GIVEN TEXT
══════════
I’m bothered by the fact that the guy my girlfriend is trying to be friends with might be developing a crush on her. she doesn’t have any friends in med school which is why she’s clinging to him but she says he seems slightly suspicious and makes her a little uncomfortable
people around her say it’s obvious he has a crush on her.
Their first conversation, my girlfriend said she was looking to be platonic friends only (because they were vibing)
but he poked her thigh a couple of times and then her waist.
she asked him to stop thrice before yelling at him in class the next day. they’ve since established no touching but i still feel like he’s wooing her. they text a little and they talk almost everyday (short conversations once or twice a day). Me and my girl are both a little uncomfortable with the situation, what should she do?
p.s guy said he has a crush on someone else but i think he’s trying to get lucky
p.s2: both me and my girlfriend have adhd, anxiety and a history of abuse (family, toxic relationship respectively) and PTSD
ps3: she feels sad about it and she doesn’t trust herself around other people, she second guesses herself all the time and it’s difficult for her to be rude to people. she’s scared of cheating on me (i know for a fact that she would never cheat on me)
ps4: i think this question is becoming more on how to deal with a toxic past more than how to have a good platonic relationship with someone of the opposite gender

9 comments
  1. She should stop talking to him… if he has a crush on her it will only develop more. Having a platonic friend with the opposite sex you never feel awkwardness like this not even at the beginning. I have two guy friends that are completely platonic and not once have they ever made me feel uncomfortable with unwanted touching. A real platonic friend won’t make you feel uncomfortable or awkward

  2. >Me and my girl are both a little uncomfortable with the situation, what should she do?

    Based on this story she is stacking some validation from other guys, not a good sign.

    She clearly knows he likes her and she keeps him around as a sucker orbiter, she needs to cold shoulder him.

  3. Stop talking to him. If people can’t act right, gotta set boundaries. If he continues after it’s made clear.. file a restraining order.
══════════
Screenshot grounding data
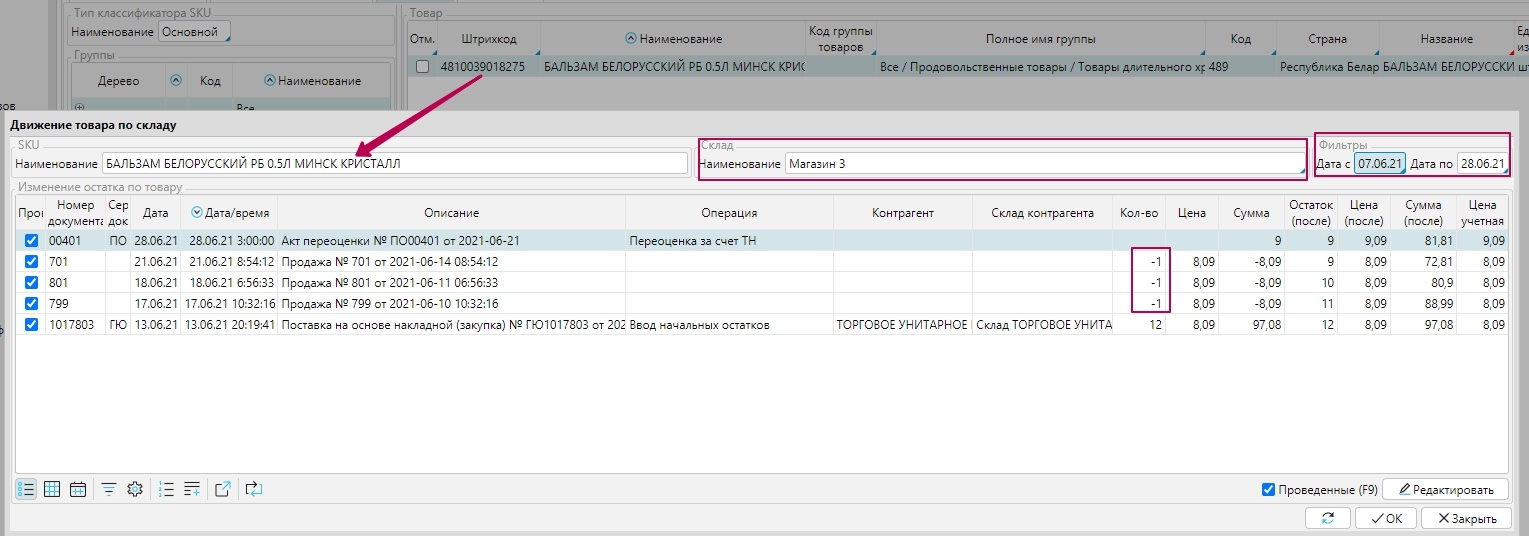The height and width of the screenshot is (536, 1529).
Task: Uncheck the checkbox for document 00401
Action: click(x=31, y=241)
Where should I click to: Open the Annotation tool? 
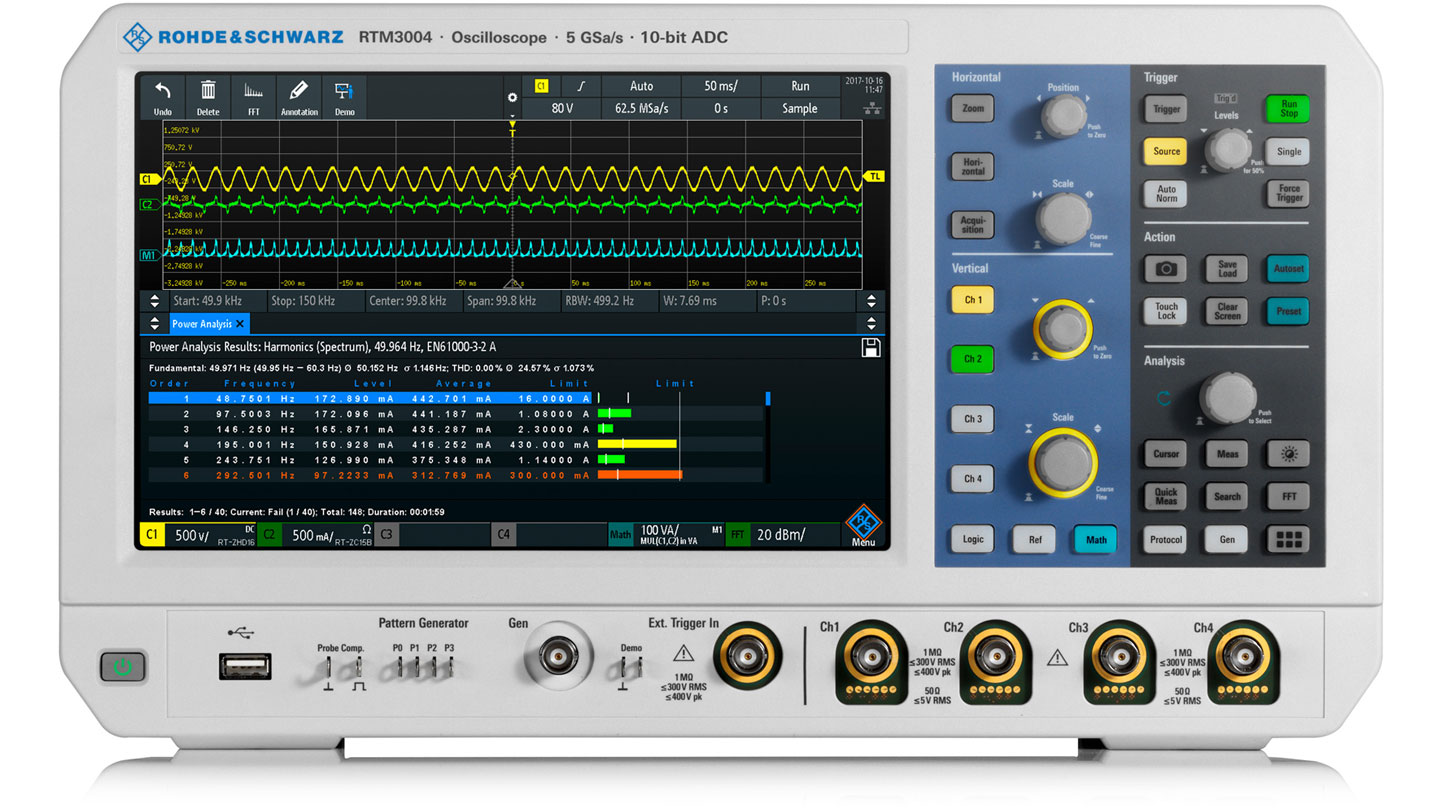[299, 96]
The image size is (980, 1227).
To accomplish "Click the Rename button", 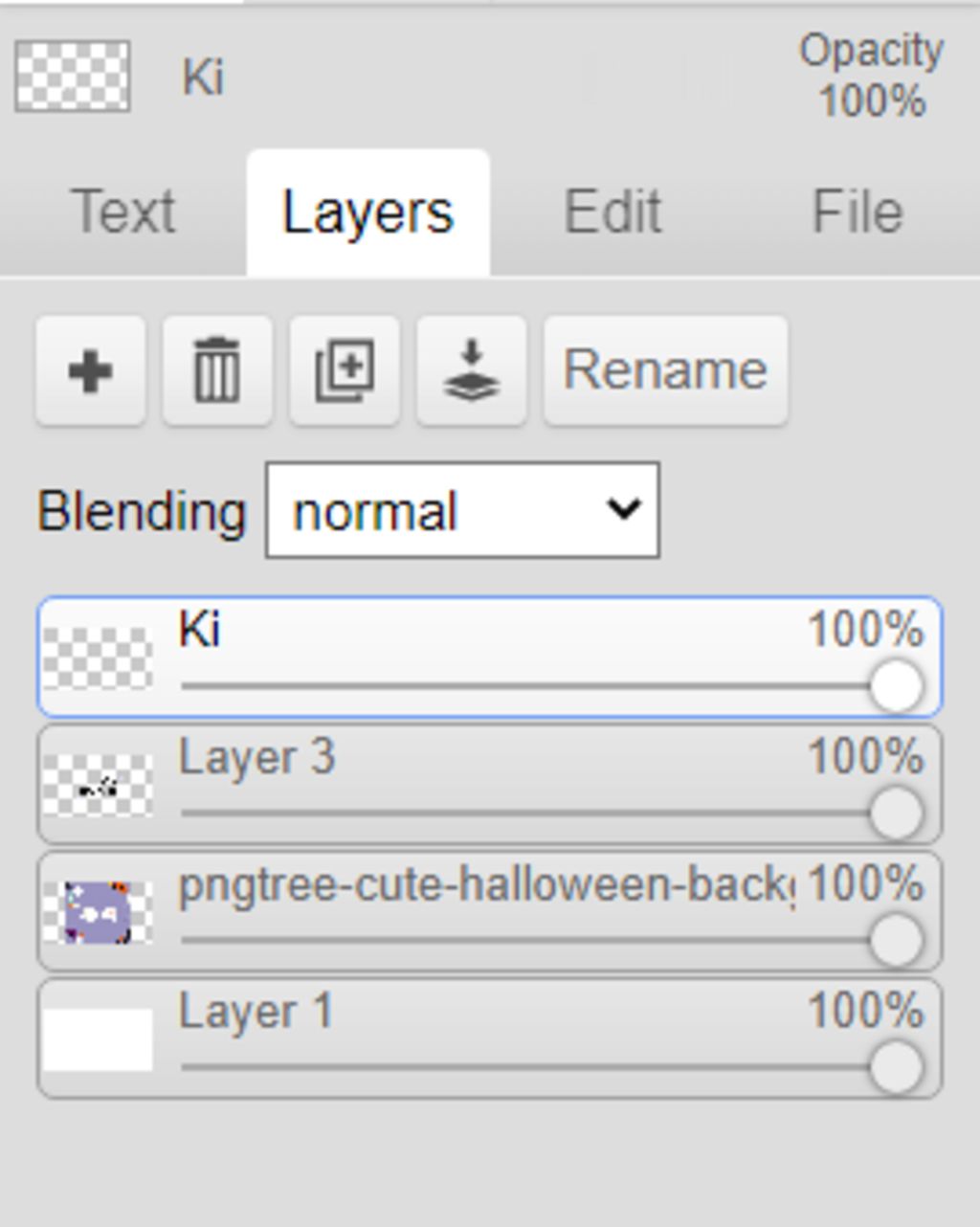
══════════
EXERCISE REQUIREMENTS
Answer these questions about the post on the girlfriend's friendship with a med school classmate:
(a) How many times did she ask him to stop before yelling at him in class?
(b) According to the post, what did the guy say about having a crush?
(c) What does the third comment say to do if he continues after it's made clear?

RESPONSE AREA
(a) Three times.
(b) He said he has a crush on someone else.
(c) File a restraining order.